Heart Health Mistakes That are Easy to Fix
6/29/2024
Improving your heart health goes beyond adjusting your diet or fitting in a 30-minute gym session. According to Dr. Maya Kommineni, cardiologist with Northwest Medical Group, you can give it a boost just by adopting these three habits.
Follow a Mediterranean Diet
Ditch the highly processed foods and follow more of a Mediterranean diet that includes loading your plate with fruits and vegetables instead. Science shows that not only are they packed with essential vitamins and minerals, but they also help promote cardiovascular disease prevention and management. Sources show that people living in the Mediterranean regions tend to be healthier and have a lower risk of many chronic conditions, compared with people who follow a standard American diet.
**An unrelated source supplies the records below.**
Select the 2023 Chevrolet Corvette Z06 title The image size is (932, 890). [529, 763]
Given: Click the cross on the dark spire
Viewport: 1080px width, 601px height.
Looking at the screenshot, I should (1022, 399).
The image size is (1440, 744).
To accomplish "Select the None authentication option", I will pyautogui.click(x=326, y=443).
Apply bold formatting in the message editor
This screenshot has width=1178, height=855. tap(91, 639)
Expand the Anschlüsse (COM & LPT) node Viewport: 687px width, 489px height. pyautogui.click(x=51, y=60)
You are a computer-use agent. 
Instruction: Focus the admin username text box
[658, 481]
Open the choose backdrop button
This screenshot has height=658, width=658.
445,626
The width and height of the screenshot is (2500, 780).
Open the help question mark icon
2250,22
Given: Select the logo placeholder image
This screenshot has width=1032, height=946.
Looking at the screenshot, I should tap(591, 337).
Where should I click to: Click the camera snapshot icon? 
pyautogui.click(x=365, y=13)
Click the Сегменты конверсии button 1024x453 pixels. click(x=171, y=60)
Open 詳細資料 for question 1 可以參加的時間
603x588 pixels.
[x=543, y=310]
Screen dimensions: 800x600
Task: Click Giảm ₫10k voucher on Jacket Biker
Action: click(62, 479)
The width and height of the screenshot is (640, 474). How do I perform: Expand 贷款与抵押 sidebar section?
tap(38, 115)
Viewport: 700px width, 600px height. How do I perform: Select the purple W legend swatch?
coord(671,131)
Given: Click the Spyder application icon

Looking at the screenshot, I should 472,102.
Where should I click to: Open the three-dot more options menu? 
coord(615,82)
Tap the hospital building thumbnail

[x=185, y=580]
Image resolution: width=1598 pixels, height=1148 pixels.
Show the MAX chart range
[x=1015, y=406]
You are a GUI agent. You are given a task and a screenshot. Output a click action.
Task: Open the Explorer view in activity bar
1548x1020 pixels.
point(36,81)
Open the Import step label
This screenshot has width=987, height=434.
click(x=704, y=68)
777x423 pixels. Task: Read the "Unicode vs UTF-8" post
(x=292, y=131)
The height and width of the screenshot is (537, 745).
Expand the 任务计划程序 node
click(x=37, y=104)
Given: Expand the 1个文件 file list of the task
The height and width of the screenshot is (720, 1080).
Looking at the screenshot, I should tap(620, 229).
These eating habits may also promote weight loss, help prevent heart attacks, stroke, type 2 diabetes and reduce the risk of premature death.
This includes consuming more fruits, vegetables, whole grains, legumes, nuts and seeds, and heart-healthy fats. It also includes consuming less: processed foods, added sugars, refined grains and limiting alcohol consumption.
Heart Smart Rx: A diet rich in fruits, vegetables, whole grains and heart-healthy fats, the Mediterranean diet is both delicious and nutritious. There are no concrete rules for following the Mediterranean diet, but general guidelines can help you incorporate its principles into your daily routine.
Break Out the Floss
Skipping your nightly flossing might increase your risk of heart disease. According to a Columbia University study, atherosclerosis risk decreases as your gum health improves. Harvard Health has three theories about why these two conditions are connected:
Gingivitis and periodontitis bacteria travel to blood vessels, causing inflammation, damage or clots. It’s not bacteria-based but caused by the body’s immune response, which then causes vascular damage.
There’s no direct connection, but risk factors such as smoking cause both conditions.
Heart Smart Rx: Brush your teeth twice a day, floss every night and have regular checkups with your dentist. Not only will it help your smile, but it could keep your heart in tip-top shape.
Get Your Beauty Rest
Poor quality or insufficient sleep puts you at an increased risk for conditions such as high blood pressure, heart attack and stroke. Getting less than seven hours of sleep per night also puts you at greater risk for obesity, insulin resistance, asthma and depression.
Heart Smart Rx: Find a bedtime that works for you, and stick to it. Only use your bed for sleep, and keep the room cool and dark. Put away electronics 30 to 60 minutes before bed. Avoid alcohol and caffeine for at least four hours before bedtime.
According to the American Heart Association, a new habit can take between 60 and 90 days to take hold effectively. Breaking a bad habit and starting a new one can seem daunting, but it can be easier than you think with a bit of planning.